* Problem requirements *
Filter this listing down to the lines that contain the word "will", and copy them.

* Input data *
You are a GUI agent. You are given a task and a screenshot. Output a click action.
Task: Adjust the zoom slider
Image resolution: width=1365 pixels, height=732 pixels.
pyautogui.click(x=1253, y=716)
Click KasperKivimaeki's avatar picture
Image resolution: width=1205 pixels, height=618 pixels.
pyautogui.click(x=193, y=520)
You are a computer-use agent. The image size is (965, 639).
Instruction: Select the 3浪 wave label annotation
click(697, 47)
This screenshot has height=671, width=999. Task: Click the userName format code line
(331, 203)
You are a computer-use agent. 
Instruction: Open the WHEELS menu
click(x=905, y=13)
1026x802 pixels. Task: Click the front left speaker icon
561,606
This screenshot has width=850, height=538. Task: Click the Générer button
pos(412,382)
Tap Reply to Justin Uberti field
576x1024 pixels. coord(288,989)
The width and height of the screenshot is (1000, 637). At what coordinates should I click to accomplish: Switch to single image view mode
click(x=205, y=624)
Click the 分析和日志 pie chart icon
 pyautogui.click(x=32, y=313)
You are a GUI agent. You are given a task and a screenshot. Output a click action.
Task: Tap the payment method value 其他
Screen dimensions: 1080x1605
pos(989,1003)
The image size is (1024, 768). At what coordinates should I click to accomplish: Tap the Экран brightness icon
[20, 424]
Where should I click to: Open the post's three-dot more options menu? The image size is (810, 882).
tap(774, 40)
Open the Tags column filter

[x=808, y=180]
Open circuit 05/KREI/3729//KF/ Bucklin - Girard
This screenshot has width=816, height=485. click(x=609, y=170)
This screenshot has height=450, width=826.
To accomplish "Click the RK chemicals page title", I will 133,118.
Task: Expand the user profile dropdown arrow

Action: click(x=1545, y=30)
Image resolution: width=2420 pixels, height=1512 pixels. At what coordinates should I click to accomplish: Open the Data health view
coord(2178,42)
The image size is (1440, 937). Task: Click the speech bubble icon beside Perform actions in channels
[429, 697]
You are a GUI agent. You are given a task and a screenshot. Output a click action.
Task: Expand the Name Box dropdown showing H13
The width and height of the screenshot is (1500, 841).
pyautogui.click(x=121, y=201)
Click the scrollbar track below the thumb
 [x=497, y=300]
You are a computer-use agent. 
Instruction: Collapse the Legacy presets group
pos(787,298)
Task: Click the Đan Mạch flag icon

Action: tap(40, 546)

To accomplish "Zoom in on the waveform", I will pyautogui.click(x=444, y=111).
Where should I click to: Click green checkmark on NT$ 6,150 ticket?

* Result of this exercise *
To accomplish "Click the RK chemicals page title", I will 133,118.
To accomplish "Zoom in on the waveform", I will pyautogui.click(x=444, y=111).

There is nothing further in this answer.